Dietikon

Der Herbstmarkt und der Tag der Reppisch beleben Dietikon

Letzter Herbstmarkt von Sabine Billeter Zentrumsvereinigung - Zusammenlegung mit Tag der Reppisch zwei und angebotenen Führungen - zudem Galerie Bachlechner geöffnet

Die Reppisch kann auch anders: Stadtführerin Catherine Peer zeigt, dass der Fluss auch bedrohlich anschwellen kann.

Letzter Herbstmarkt von Sabine Billeter Zentrumsvereinigung - Zusammenlegung mit Tag der Reppisch zwei und angebotenen Führungen - zudem Galerie Bachlechner geöffnet

Der traditionelle Dietiker Herbstmarkt hat am Samstag viele Besucherinnen und Besucher angelockt. Diese konnten sich dabei auch gleich über die Reppisch informieren - mit verschiedenen Aktivitäten wurde der «zweite Tag der Reppisch» begangen.

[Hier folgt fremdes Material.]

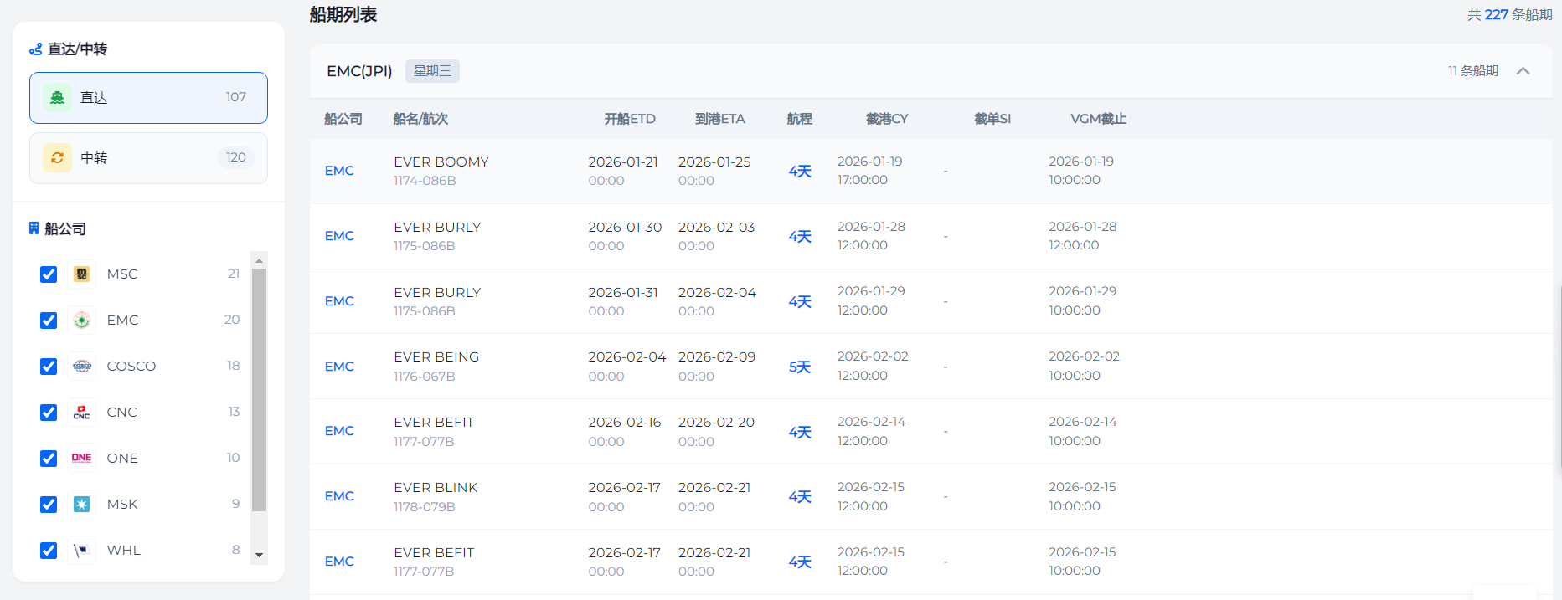Image resolution: width=1562 pixels, height=600 pixels.
Task: Click the green ship icon for 直达
Action: (57, 98)
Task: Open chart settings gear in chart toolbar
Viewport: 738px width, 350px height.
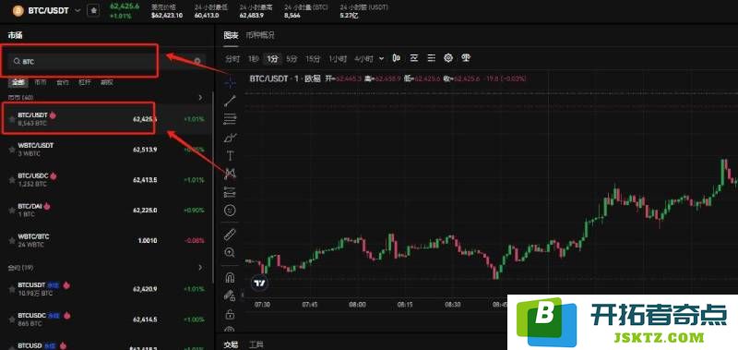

Im Zentrum von Dietikon war an diesem Samstag der traditionelle Herbstmarkt im Gange und lud zum Schlendern und Geniessen ein. «Es ist so schön wie immer», sagte Sabine Billeter von der Zentrumsvereinigung Dietikon. Sie muss es wissen, hat sie den Markt doch einst ins Leben gerufen und in den letzten zwölf Jahren immer wieder dafür gesorgt, dass das Angebot die Besucherinnen und Besucher von Neuem erfreute.

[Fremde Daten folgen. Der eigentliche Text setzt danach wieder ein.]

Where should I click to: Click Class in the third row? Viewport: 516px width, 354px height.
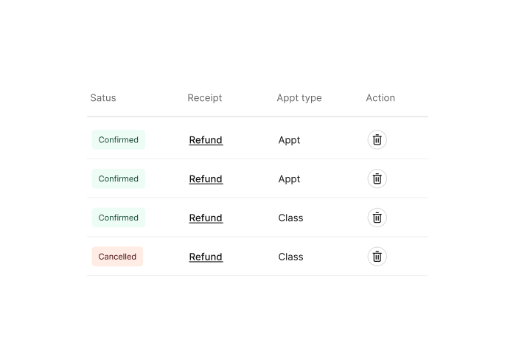(290, 218)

Wiederum gab es an 67 Marktständen unterschiedlichste Produkte zu erwerben. «Für mich ist es absolut toll hier», äusserte sich Stefanie Altorfer, die ihre handgemachten Produkte verkaufte. Für sie war es der erste Dietiker Herbstmarkt, für Sabine Billeter der letzte. Im kommenden Jahr wird dieser von der Standortförderung Dietikon organisiert. «Es ist gut so, wie es ist», sagte Billeter. Der Abschied falle ihr nicht schwer, weil sie wisse, dass es weitergehe. «Wenn es keinen Markt mehr geben würde, wäre es etwas anderes.»

Ein Markt mit Fluss

Lässig fand sie an ihrem letzten Markt, dass auch der Stadtverein Dietikon mit einem eigenen Informationsstand auf dem Kirchplatz vertreten war und gleichzeitig zum zweiten Tag der Reppisch einlud. «Dieses Angebot wurde einst ins Leben gerufen, um die Stadt zu beleben», sagte Billeter. Alles, was dazu beitrage, sei ihr willkommen.

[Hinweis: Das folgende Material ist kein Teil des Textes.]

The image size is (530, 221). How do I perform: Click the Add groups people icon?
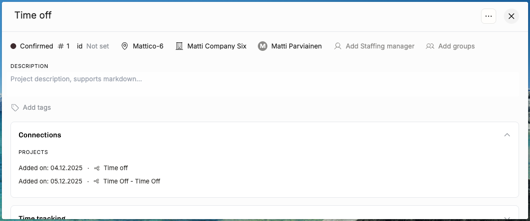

Nach der Durchführung des ersten Tages der Reppisch im Jahr 2015 fanden zur Entdeckung des rund 27 Kilometer langen Flusses auch am zweiten Tag wiederum diverse Aktivitäten statt. In der Kunstgalerie Bachlechner konnte man einkehren, die Kinder konnten kreative Kunstwerke zaubern. Am frühen Morgen führte Peter Müdespacher einen grösseren geologischen Rundgang entlang der Reppisch durch. Auf dem Weg begegnete diese Gruppe einer anderen kleinen Versammlung, die gerade auf dem Weg zum Marmoriweiher war. Dieser zweite Spaziergang wurde am Nachmittag ein weiteres Mal angeboten und von den beiden Stadtführerinnen Edith Schilling und Catherine Peer eindrücklich mit diversen Bildern gestaltet.

Dietikon war immer ein Dorf an der Reppisch

Sieben Mal wurde bei diesem Spaziergang die Reppisch überquert. Dabei erzählten die Stadtführerinnen über die Gebäude und das Gewässer jeweils Anekdoten aus der Vergangenheit. Dabei kam bei den Teilnehmern auch Bedauern auf, als die vielen Metzgereien, Käsereien und Bäckereien erwähnt wurden, die einst einen grossen Teil des Dorflebens ausmachten, zwischenzeitlich jedoch ihre Türen geschlossen haben. Am Ende der Führung war klar, warum Schilling zu Beginn darauf hingewiesen hatte, dass Dietikon immer ein Dorf an der Reppisch war.

Isabelle Sommer, die seit acht Jahren in Dietikon zuhause ist, nahm an der Führung teil, um mehr über die Ortschaft zu erfahren. «Ich wollte endlich mehr wissen und bin deshalb sehr zufrieden mit der Führung, es war sehr spannend und interessant», sagte sie.

Es werde wieder einen Tag der Reppisch geben, aber nicht jährlich – und das sei richtig so, finden die beiden Stadtführerinnen. Dem stimmte am Stand des Stadtvereins auch Bruno Kaufmann zu. Er gab mit Urs Spörri Auskunft über vergangene Überschwemmungen, welche die meist doch so harmlos dahinplätschernde Reppisch verursacht hatte.